I’m not suggesting that archaeological infrastructures risk the same enshittification as social media platforms, but some of the principles suggested by commentators to address enshittification may be equally relevant to archaeology. For example, Masnick (2023c) suggests seven principles for CEOs to avoid enshittification which I’ve adapted below and which might usefully reinforce our approaches to ensuring the maintenance of open archives:

  1. In it for the long haul: archaeological platforms have to plan for long-term sustainability, including an exit strategy, in the face of often short term, one to five-year funding cycles. In such an environment, persuading users and funders that this paradox can be resolved in the longer term can present considerable challenges for an archive.
  2. Community is everything: the importance of building a user community that then advocates for the platform, provides ideas for further development and improvements, etc. This goes beyond the classic identification of ‘users’ as ‘stakeholders’, recognising that the community of practice also incorporates the developers, the system managers, the archives and collections managers, as well as those cultural and governmental bodies who are perhaps primarily concerned with regulation and funding of the platform. Each influence in different but equally important ways.
  3. Add value: providing access to data is valuable but insufficient on its own without the additional contextual information, guidance on how to access the data, etc. But ‘value’ is more than simply monetary – values govern the development and use of the infrastructure, and so may introduce particular norms, expectations, and practices. These therefore need to be as transparent as possible to the wider community.
  4. Empower your community, then trust them: as Masnick (2023c) describes it, “Push the power to make your service better out from the service to the users themselves and watch what they do. Let them build. Let them improve your service. Let them make it work better for you.” Part of this is to recognise that experiences of a platform are not necessarily positive for everyone, and the more negative aspects which may obstruct or disrupt are often underestimated and hence unrecognised.
  5. Find ways to make money that don’t undermine the community or the experience: here, Masnick’s advice is to “Focus on adding more scarce value, and figuring out ways to charge for those new things which can’t be easily replicated” (2023c), rather than attempting to charge for things that users have already come to rely on. Identifying such things for archaeological platforms isn’t straightforward but, for example, tools which enable the pooling of datasets as part of some kind of online data processing facility might be one area where monetisation could apply without affecting the fundamental user experience.
  6. Never charge for what was once free: as Masnick (2023c) says, introducing charges for something that was free removes value and breaks trust with the community; “… always look for something new that is worth paying for above and beyond what you already offered. Make it so that it’s worthwhile for people to pay, rather than acting like they need to pay you for the things they got for free until now.” Since the majority of archaeological data archives start out as free in all respects other than for data depositors, this restricts what can be charged for in future with implications for sustainability and so requires investment in services that can subsequently be charged for.
  7. Don’t insult the intelligence of your users: Masnick (2023c) emphasises the importance of honesty and transparency with the community. Although archaeological data archives don’t have the same kind of user relationship as a social media platform, the management of change still requires delicate handling and debate rather than imposition without consultation. If the success of a data archive is measured in terms of its embeddedness in day-to-day practice, then abrupt changes in policy or availability will be highly disruptive and unpopular.

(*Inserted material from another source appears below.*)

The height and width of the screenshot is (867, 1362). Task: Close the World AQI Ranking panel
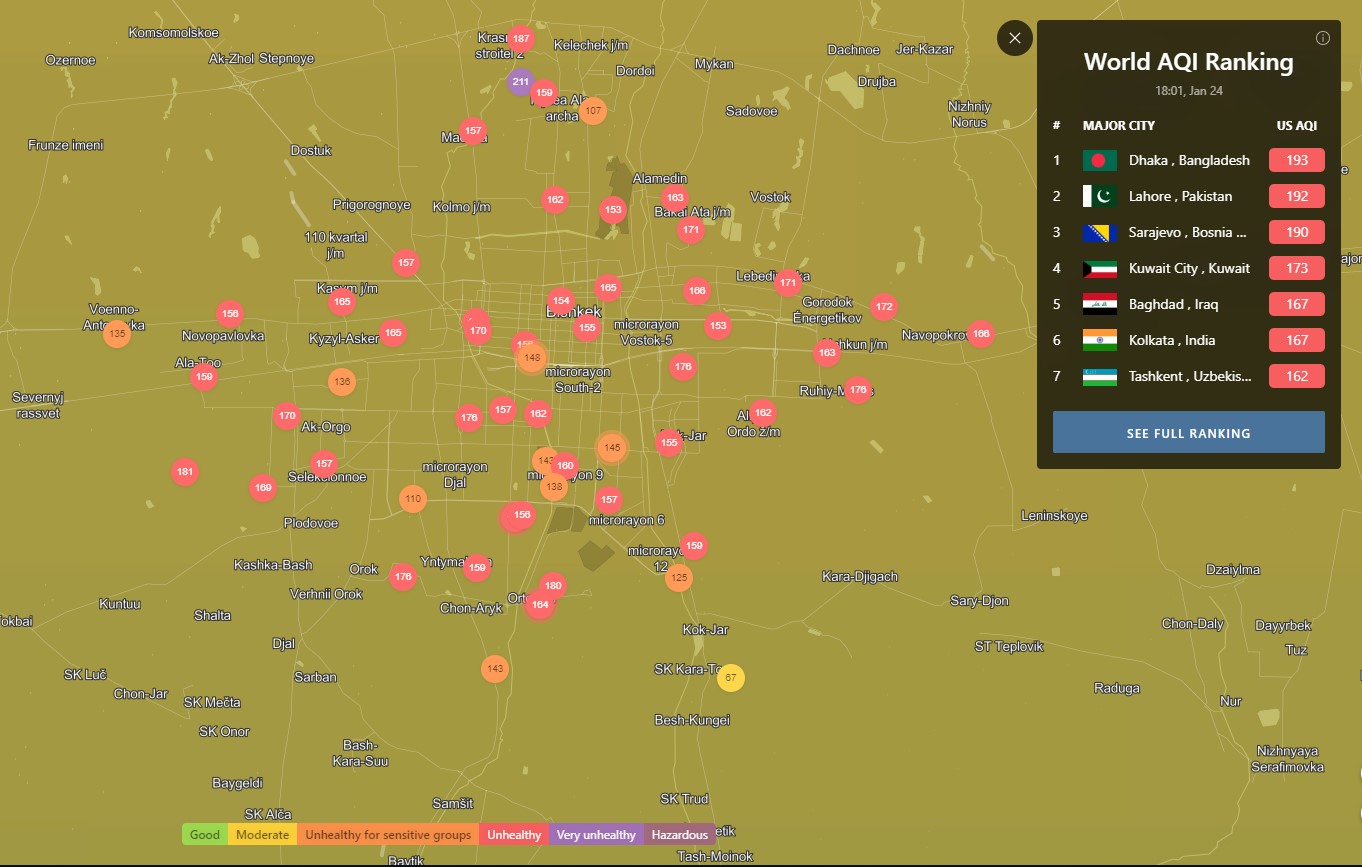[x=1014, y=39]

Interestingly, many of these principles characterise ways in which that the Archaeology Data Service has sought to develop over the years in the face of its funding challenges. Several also characterise some of the reasons behind the failure of the Archaeological Data Archive Project, for instance. Building and maintaining a community of committed users is a key factor in the success or failure of any platform, whether archaeological or not.

References

Doctorow, C. 2022 ‘How monopoly enshittified Amazon’, Pluralistic, 29th Nov 2022. https://pluralistic.net/2022/11/28/enshittificaiton/#relentless-payola

Doctorow, C. 2023 ‘Tiktok’s enshittification’, Pluralistic, 21st Jan 2023. https://pluralistic.net/2023/01/21/potemkin-ai/#hey-guys

Harford, T. 2023 ‘The enshittification of apps is real. But is it bad?’, Financial Times, 3rd March 2023. https://www.ft.com/content/acaf3fb1-d971-48ad-8efb-c82787cdd2fc

Huggett, J. (forthcoming) ‘Deconstructing the Digital Infrastructures Supporting Archaeological Knowledge’, Current Swedish Archaeology.

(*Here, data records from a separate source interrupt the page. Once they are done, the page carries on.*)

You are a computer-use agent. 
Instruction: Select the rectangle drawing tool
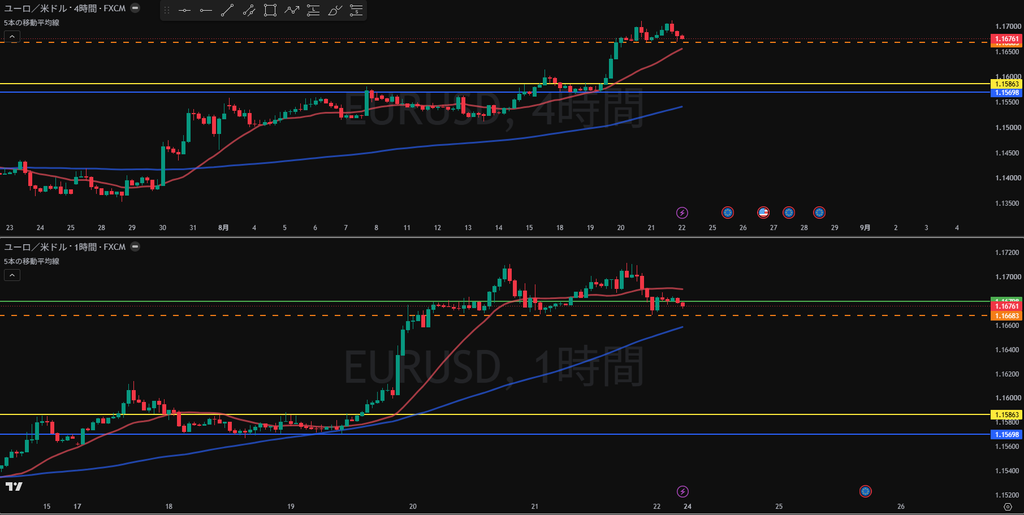pos(270,10)
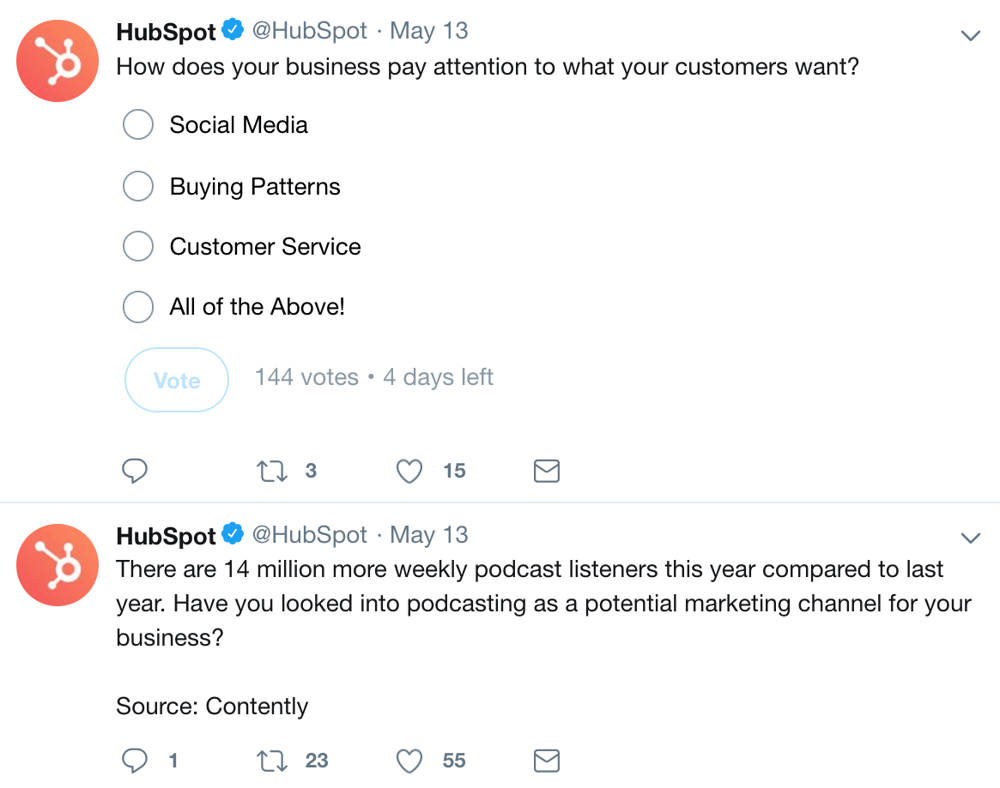Open the direct message icon under the poll tweet
This screenshot has width=1000, height=788.
pyautogui.click(x=546, y=470)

Masnick, M. 2023a ‘How the enshittification of social media is decreasing the switching costs and enabling something new’, Techdirt, 18th Jan 2023. https://www.techdirt.com/2023/01/18/how-the-enshittification-of-social-media-is-decreasing-the-switching-costs-and-enabling-something-new/

Masnick, M. 2023b ‘How the Friedman Doctrine leads to the enshittification of all things’, Techdirt, 24th Jan 2023. https://www.techdirt.com/2023/01/24/how-the-friedman-doctrine-leads-to-the-enshittification-of-all-things/

Masnick, M. 2023c ‘Seven rules for Internet CEOs to avoid enshittification’, Techdirt, 21st June 2023. https://www.techdirt.com/2023/06/21/seven-rules-for-internet-ceos-to-avoid-enshittification/

Masnick, M. 2023d ‘It turns out Elon is speedrunning the enshittification learning curve, not the content moderation one’, Techdirt, 5th July 2023. https://www.techdirt.com/2023/07/05/it-turns-out-elon-is-speedrunning-the-enshittification-learning-curve-not-the-content-moderation-one/

Mewburn, I. 2023 ‘The enshittification of academic social media’, The Thesis Whisperer, 10th July 2023. https://thesiswhisperer.com/2023/07/10/academicenshittification/

Naughton, J. 2023 ‘Users, advertisers – we are all trapped in the ‘enshittification’ of the internet’, The Guardian, 11th March 2023. https://www.theguardian.com/commentisfree/2023/mar/11/users-advertisers-we-are-all-trapped-in-the-enshittification-of-the-internet

Srniceck, N. 2017 Platform Capitalism. Cambridge: Polity Press.